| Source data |

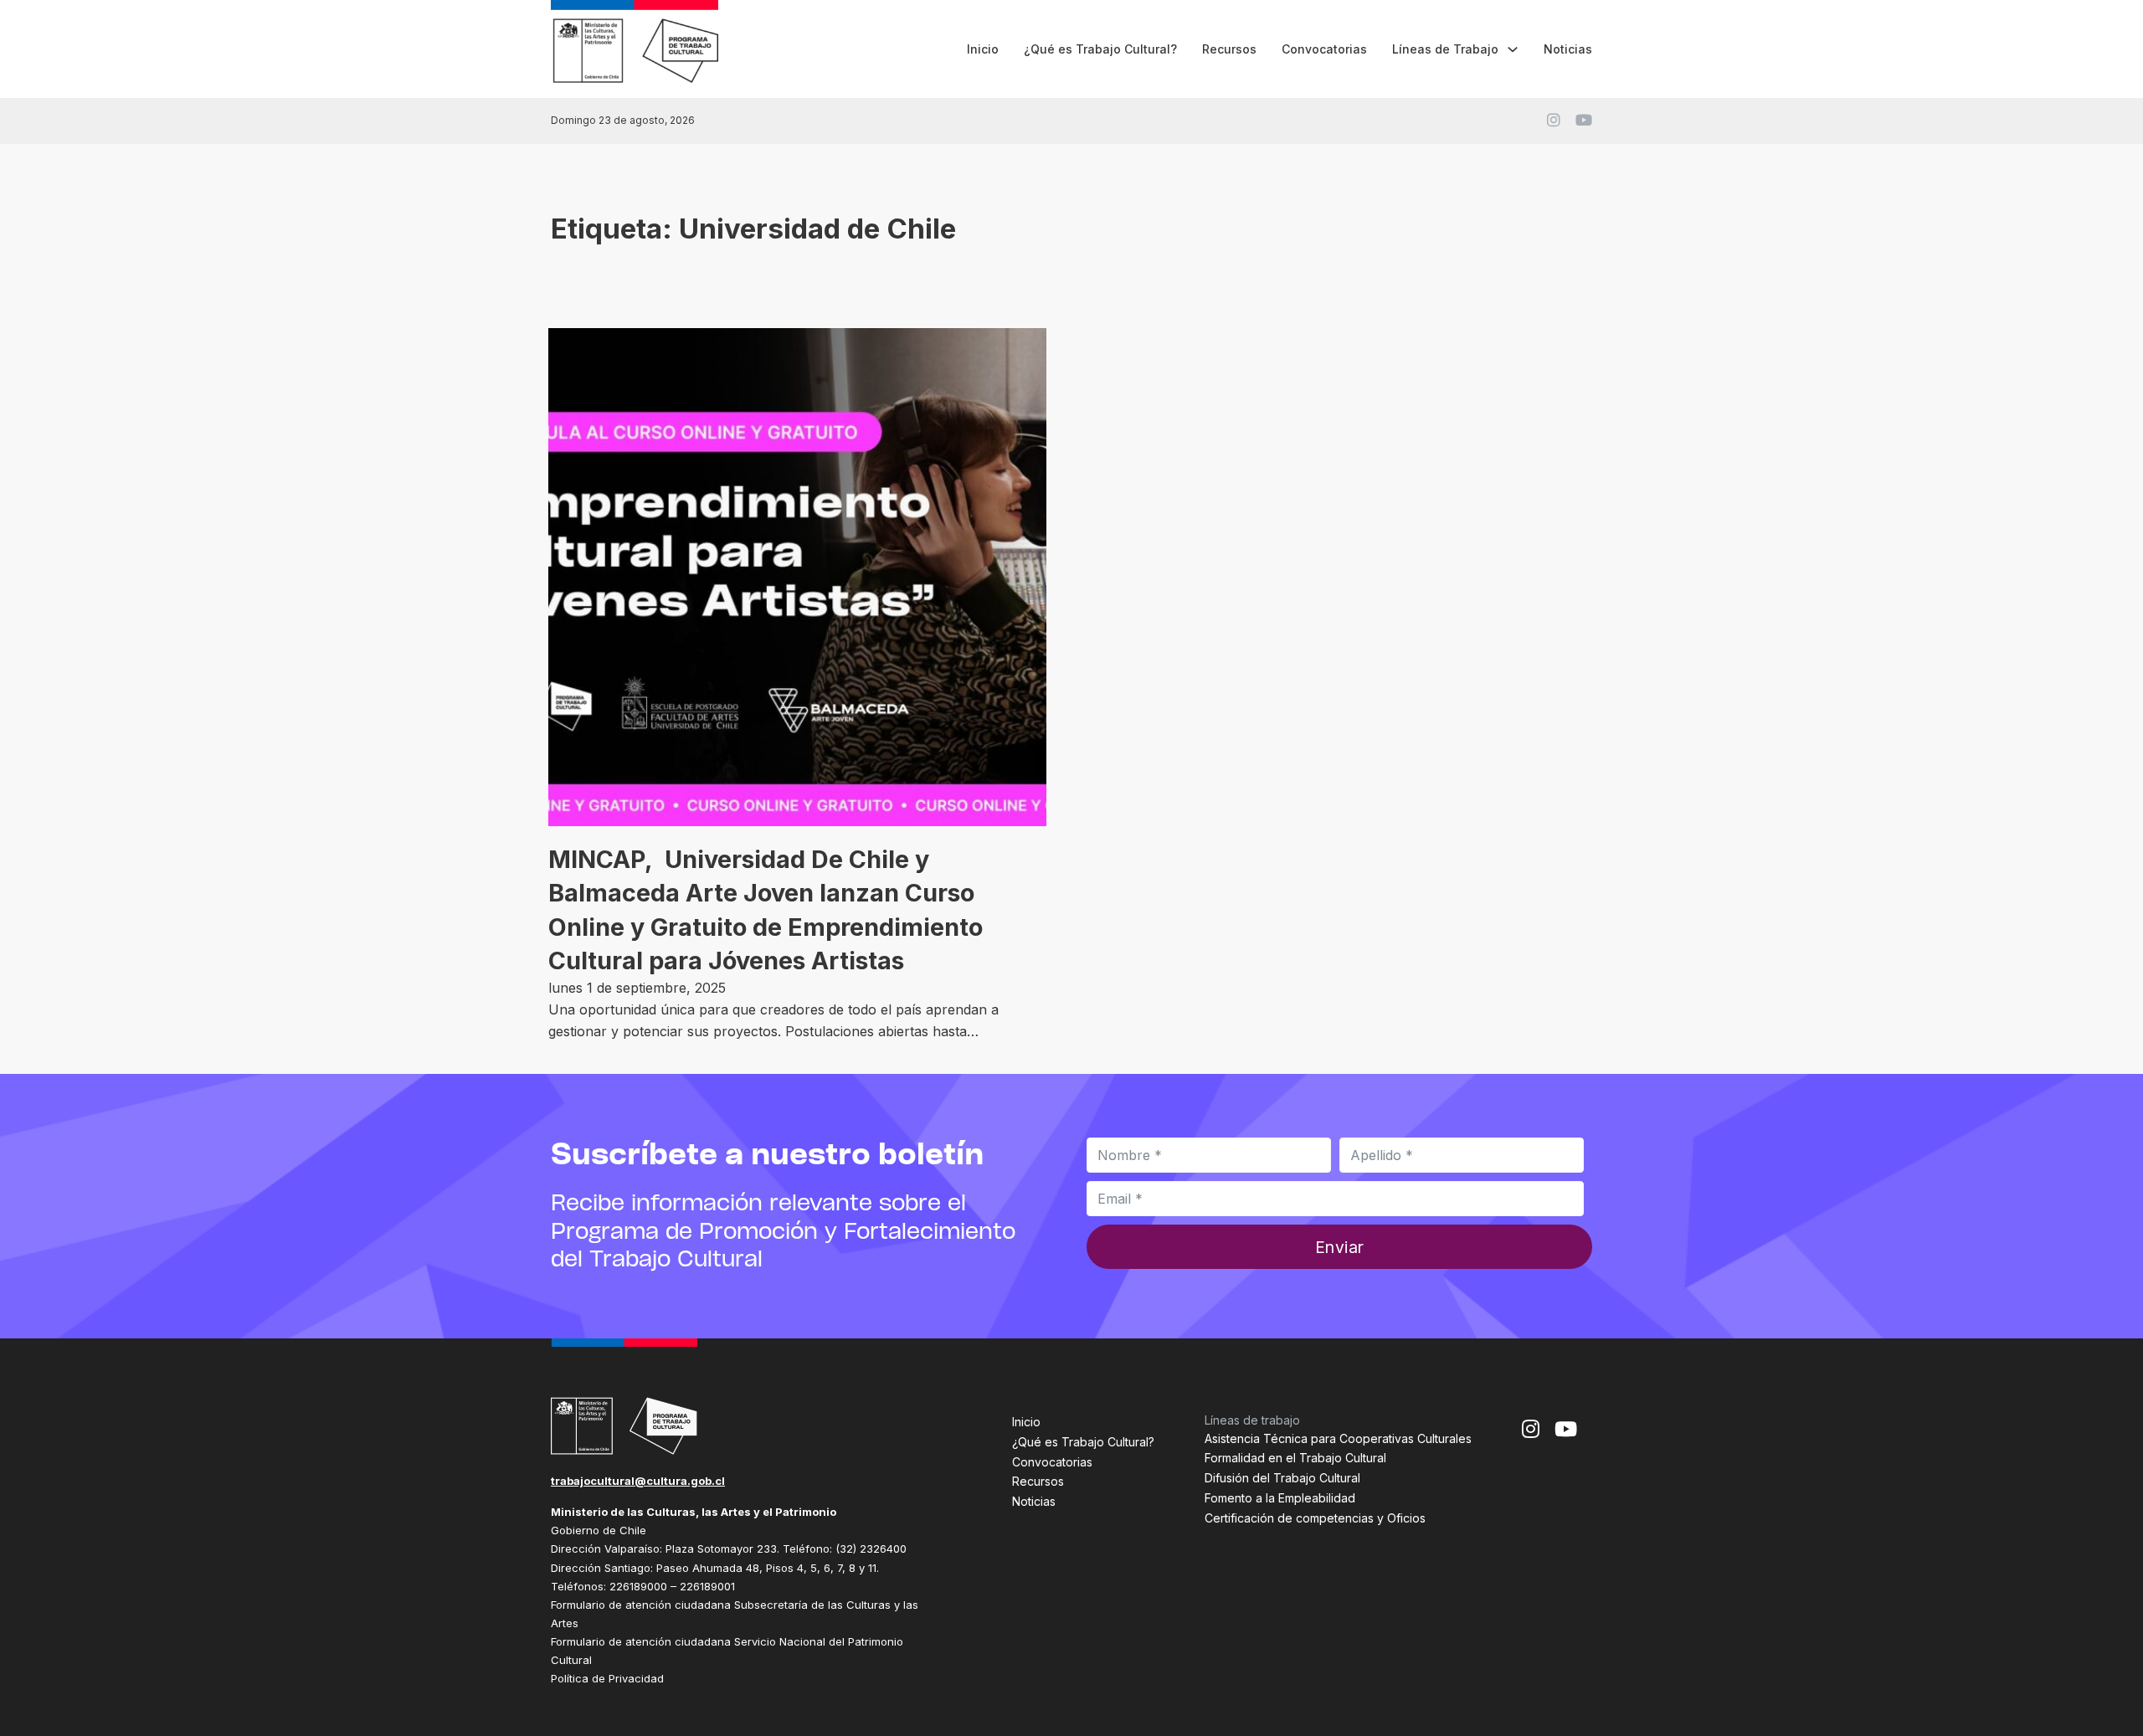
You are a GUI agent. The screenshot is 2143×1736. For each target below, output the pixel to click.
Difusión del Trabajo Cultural (1282, 1478)
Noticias (1568, 49)
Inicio (983, 49)
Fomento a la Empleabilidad (1280, 1498)
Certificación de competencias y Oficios (1315, 1518)
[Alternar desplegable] (1513, 49)
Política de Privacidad (607, 1678)
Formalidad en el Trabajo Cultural (1295, 1458)
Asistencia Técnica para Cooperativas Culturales (1338, 1438)
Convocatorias (1324, 49)
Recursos (1229, 49)
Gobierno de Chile (598, 1530)
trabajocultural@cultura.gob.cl (638, 1480)
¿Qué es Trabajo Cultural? (1100, 49)
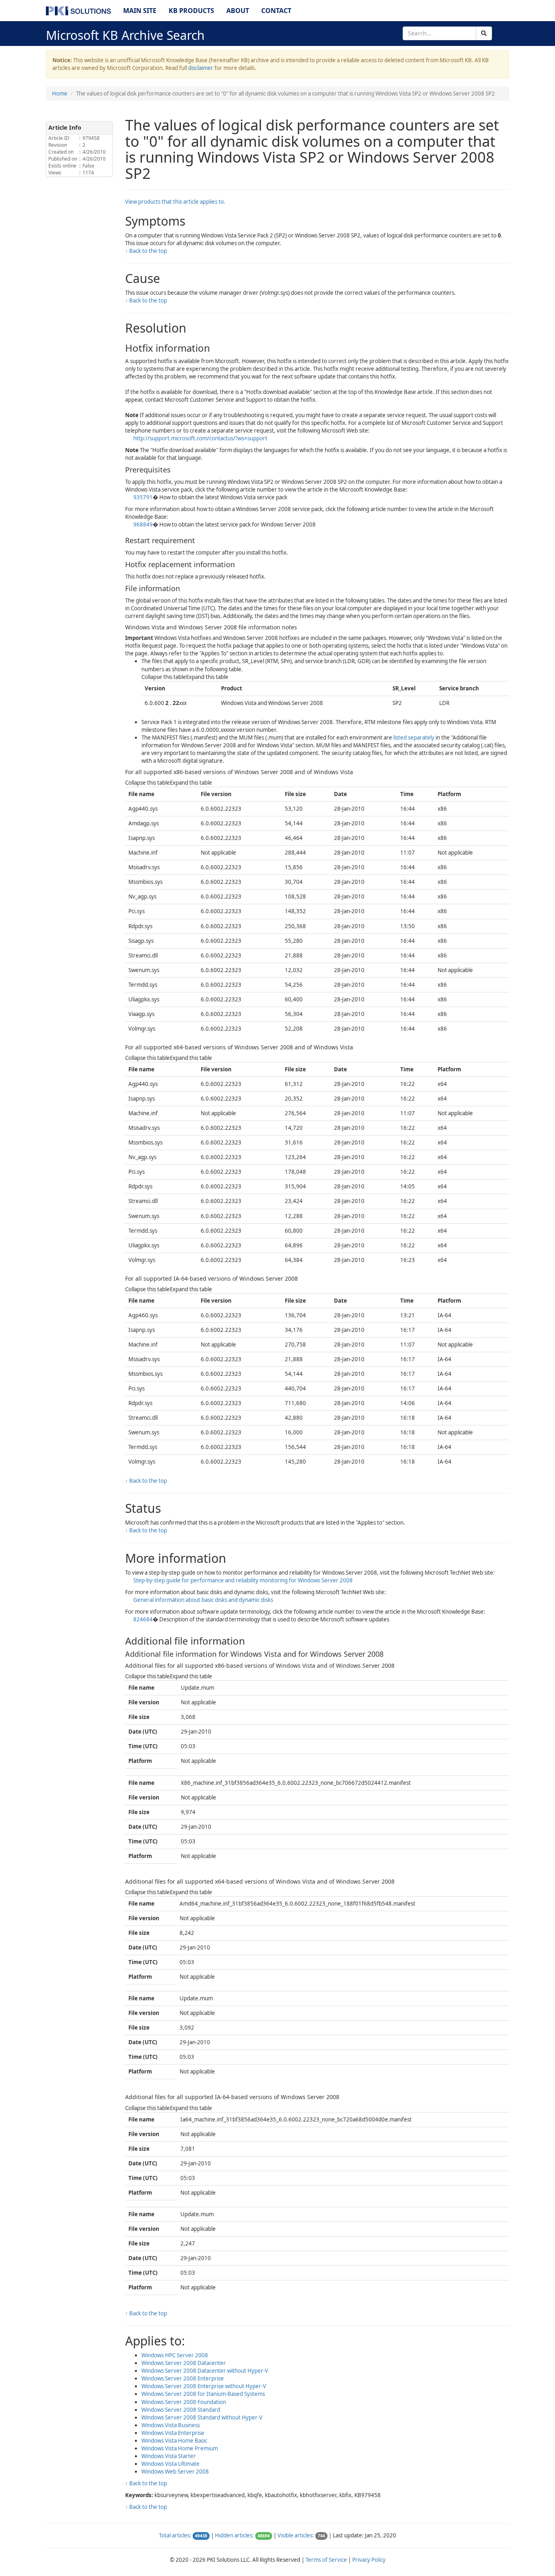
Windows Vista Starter (168, 2456)
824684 (143, 1619)
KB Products (191, 10)
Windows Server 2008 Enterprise (182, 2378)
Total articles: (175, 2535)
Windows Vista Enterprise (172, 2433)
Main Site (139, 10)
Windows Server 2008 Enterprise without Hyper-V (203, 2386)
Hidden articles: (234, 2535)
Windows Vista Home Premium (179, 2448)
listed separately (413, 737)
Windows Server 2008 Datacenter (183, 2363)
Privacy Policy (369, 2559)
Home (59, 93)
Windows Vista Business (170, 2425)
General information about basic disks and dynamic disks (203, 1599)
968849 (143, 524)
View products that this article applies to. (175, 201)
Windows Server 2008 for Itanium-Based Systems (203, 2394)
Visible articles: (296, 2535)
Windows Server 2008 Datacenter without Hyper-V (204, 2370)
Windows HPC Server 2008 (174, 2355)
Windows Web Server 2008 (175, 2471)
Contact (276, 10)
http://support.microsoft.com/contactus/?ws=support (200, 438)
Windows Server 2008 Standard (180, 2409)
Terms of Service (326, 2559)
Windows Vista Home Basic (174, 2440)
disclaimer (200, 68)
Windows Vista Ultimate (170, 2463)
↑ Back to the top (146, 251)
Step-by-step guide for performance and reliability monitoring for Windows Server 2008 (243, 1580)
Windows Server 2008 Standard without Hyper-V (201, 2417)
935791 (143, 497)
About (237, 10)
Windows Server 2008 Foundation (183, 2402)
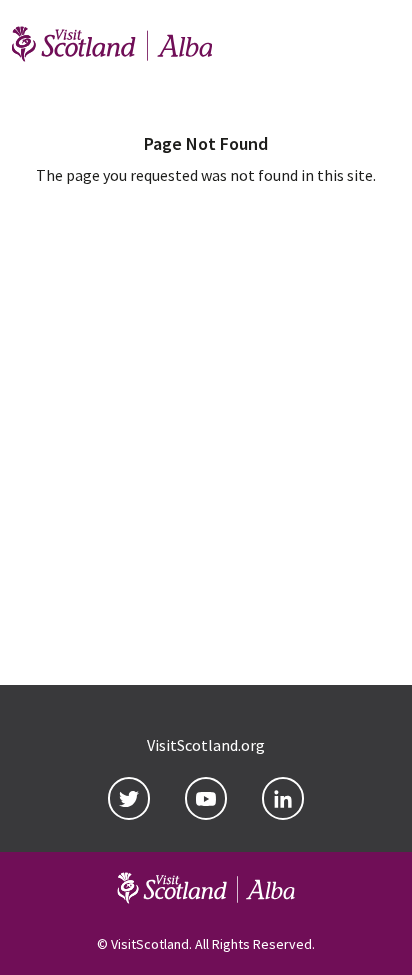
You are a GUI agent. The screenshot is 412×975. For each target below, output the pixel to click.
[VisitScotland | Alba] (112, 47)
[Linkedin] (283, 798)
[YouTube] (206, 798)
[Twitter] (129, 798)
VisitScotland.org (206, 745)
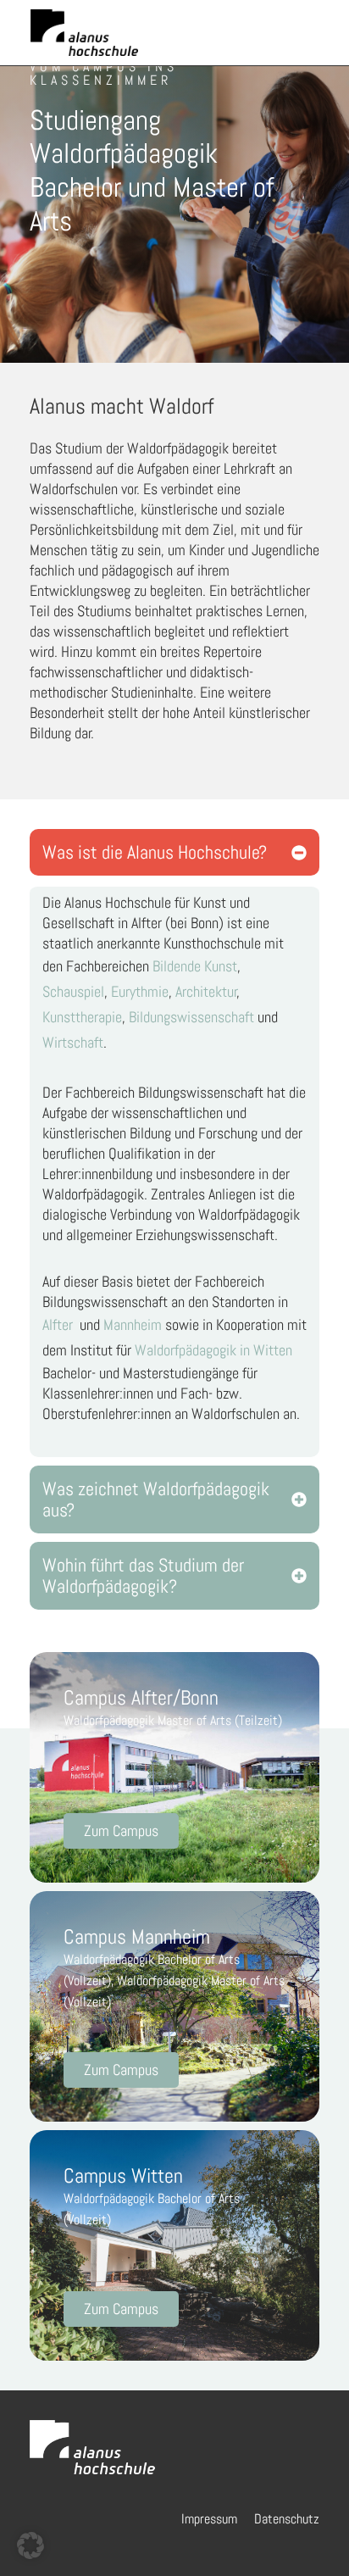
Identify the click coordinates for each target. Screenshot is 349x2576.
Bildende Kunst (194, 966)
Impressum (209, 2519)
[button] (174, 852)
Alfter (57, 1324)
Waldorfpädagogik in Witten (213, 1350)
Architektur (206, 991)
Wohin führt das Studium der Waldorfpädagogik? (143, 1576)
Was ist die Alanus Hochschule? (154, 852)
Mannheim (132, 1324)
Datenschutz (286, 2519)
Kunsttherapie (82, 1017)
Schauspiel (73, 991)
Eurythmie (140, 991)
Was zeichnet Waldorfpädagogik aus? (155, 1499)
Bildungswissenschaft (191, 1017)
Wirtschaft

| Aim of the task |
Write down exactly what the lines above say, from the line holding "[Alternar desplegable] (1513, 49)" through the line holding "Hidden articles: (234, 2535)", and nothing more. Do not copy the pictures.

| Response box |
[Alternar desplegable] (1513, 49)
Política de Privacidad (607, 1678)
Formalidad en el Trabajo Cultural (1295, 1458)
Asistencia Técnica para Cooperativas Culturales (1338, 1438)
Convocatorias (1324, 49)
Recursos (1229, 49)
Gobierno de Chile (598, 1530)
trabajocultural@cultura.gob.cl (638, 1480)
¿Qué es Trabajo Cultural? (1100, 49)
Windows Vista Starter (168, 2456)
824684 (143, 1619)
KB Products (191, 10)
Windows Server 2008 Enterprise (182, 2378)
Total articles: (175, 2535)
Windows Vista Enterprise (172, 2433)
Main Site (139, 10)
Windows Server 2008 Enterprise without Hyper-V (203, 2386)
Hidden articles: (234, 2535)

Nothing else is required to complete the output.